After a school district’s students tested for placement in advanced courses, most of the children who qualified happened to be white. Upon seeing the results, the district’s superintendent made a decision that effectively punishes the qualifiers for outperforming students of color.
Boston Public Schools has not only adopted the dangerous equity movement, but it is also shaping its entire system around the idea that any program that doesn’t provide equal results across the board for all races is systemically racist and must be dismantled. Of course, the cost of such a policy is not lifting up struggling students but pulling down those who do well.
After testing for an annual selective program for advanced fourth, fifth, and sixth graders, BPS noticed a trend school officials consider “disturbing.” Despite nearly 80 percent of all Boston public schools students being Hispanic and black, more than 70 percent of students who scored high enough for the Advanced Work Classes were white and Asian, GBH reports.

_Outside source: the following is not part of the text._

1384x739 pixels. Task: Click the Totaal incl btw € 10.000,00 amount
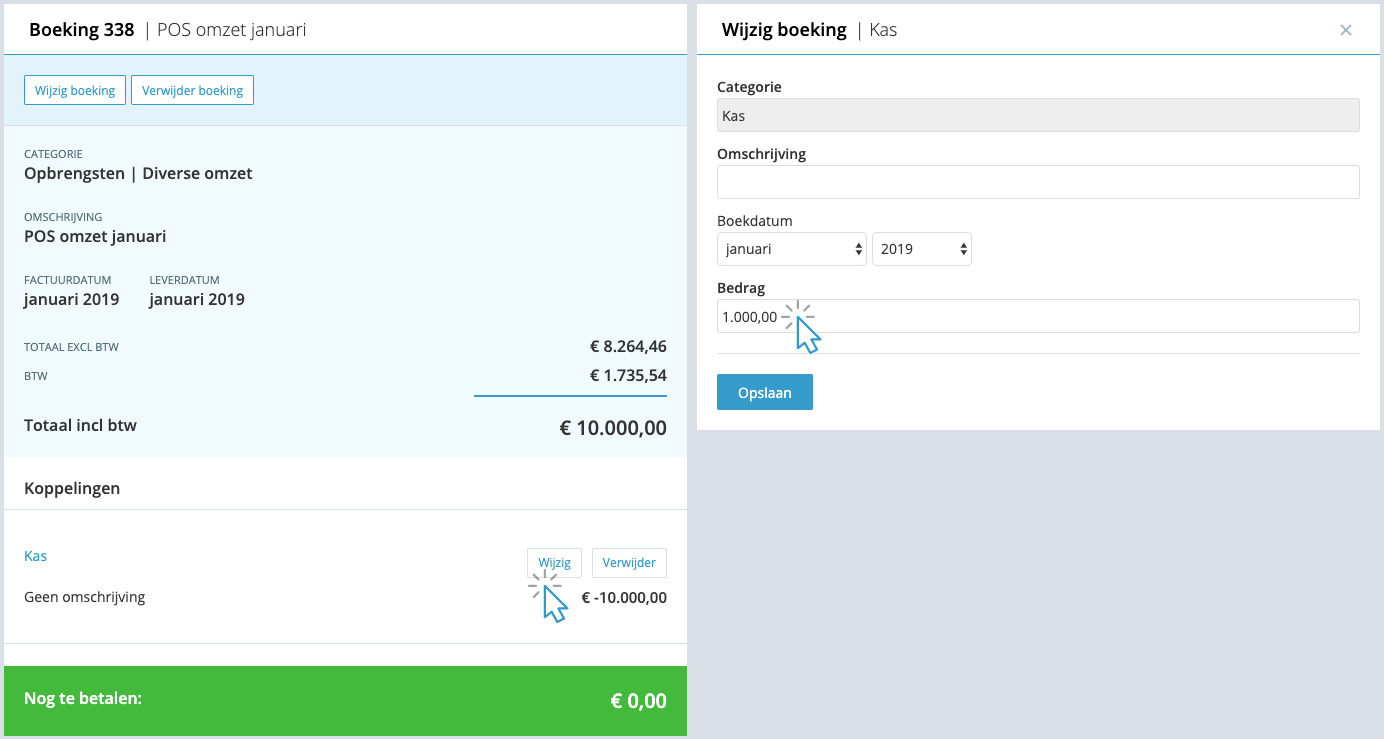pos(613,428)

Upon seeing the results, Superintendent Brenda Cassellius called for the suspension of the program, disallowing students to enroll in the advanced classes in the future. Cassellius admitted that the move was in response to the racial demographics that make up the program.

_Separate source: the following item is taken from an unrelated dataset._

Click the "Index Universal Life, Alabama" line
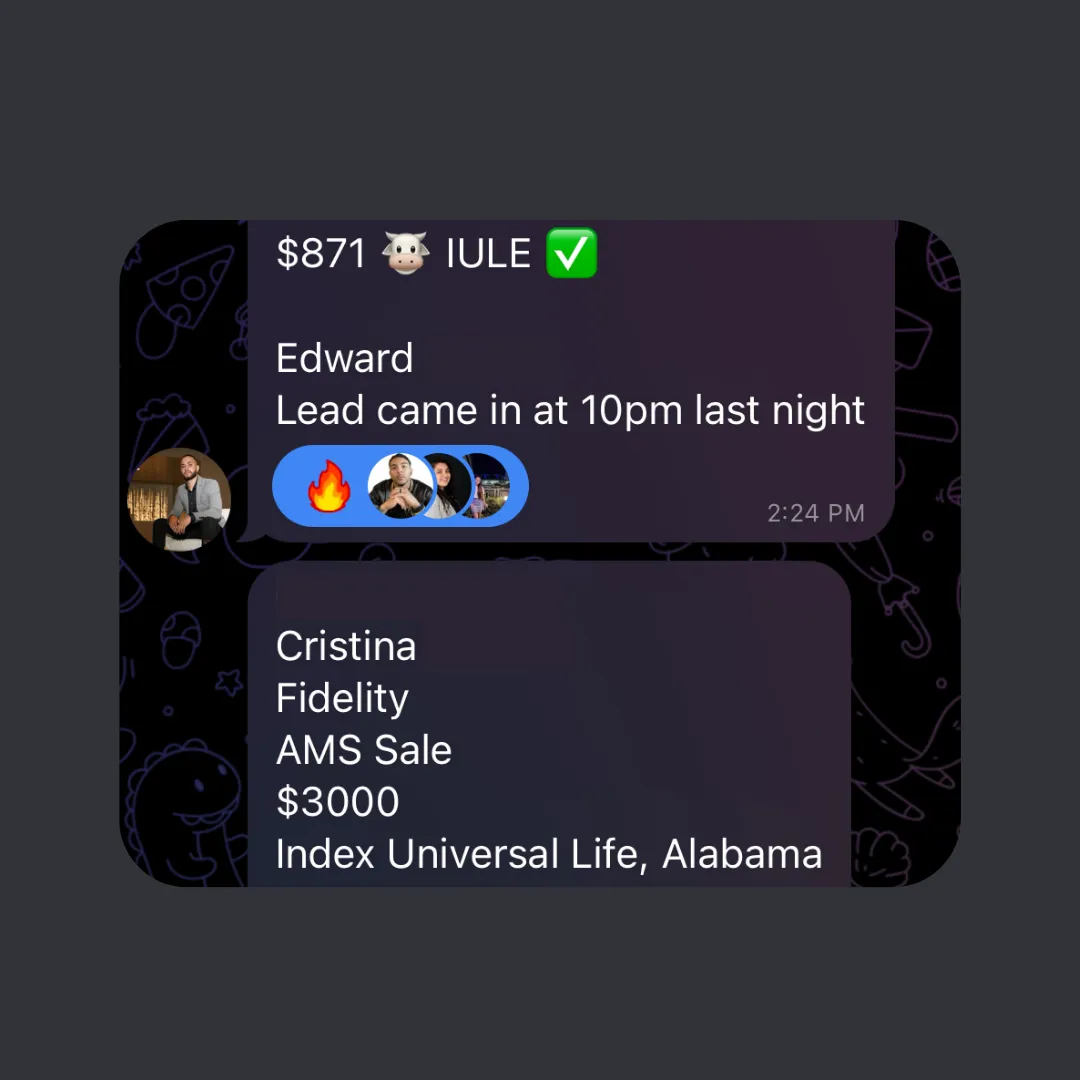Screen dimensions: 1080x1080 click(x=549, y=854)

“There’s been a lot of inequities that have been brought to the light in the pandemic that we have to address,” Cassellius told GBH News. “There’s a lot of work we have to do in the district to be antiracist and have policies where all of our students have a fair shot at an equitable and excellent education.”
Immediately after her admission that the suspension of the program was due to equity was published, Cassellius backtracked, insisting that the decision had nothing to do with equity.
Left-leaning fact-checker websites quickly labeled the claim that the program was suspended due to the races of the qualifiers “mostly false.” They then buried direct quotes in which Cassellius cites “inequities” and the dedication to “antiracist” policies as motivators for the decision in order to create their narrative.
The websites also left out a flagrant admission of anti-white discrimination by a School Committee member, who alleged that this was the reason for their decision.
School Committee member Lorna Rivera said at a January meeting that she was disturbed by the findings, noting that nearly 60 percent of fourth graders in the program at the Ohrenberger school in West Roxbury are white even though most third graders enrolled at the school are Black and Hispanic.
“This is just not acceptable,” Rivera said at a recent school committee meeting. “I’ve never heard these statistics before, and I’m very very disturbed by them.”
BPS confirmed that although it has suspended testing for placement in the advanced program, it will not prevent schools from doing so. BPS will not provide support for schools that wish to continue the testing, so schools must come up with their own method of testing and standards if they wish to continue the course.
The program was open to all students and was solely based on their test scores. The students who qualified were placed in a lottery, and the winners received invitations to apply for the program. Last school year, 453 students were invited, 143 applied, and 116 enrolled.
Cassellius knew that her admission of racial discrimination against white and Asian students would be panned. As such, she backpedaled. However, her acknowledgment of the district’s focus on equity instead of equality is proof enough of the discriminatory policies the district plans to implement.
Despite claiming to fight systemic racism and privilege, the same people are tearing down ostensibly fair and just institutions in an effort to impose their own racist systems. Disturbingly, they have become the racists of old that they so despise by oppressing certain identities under the guise of lifting others up.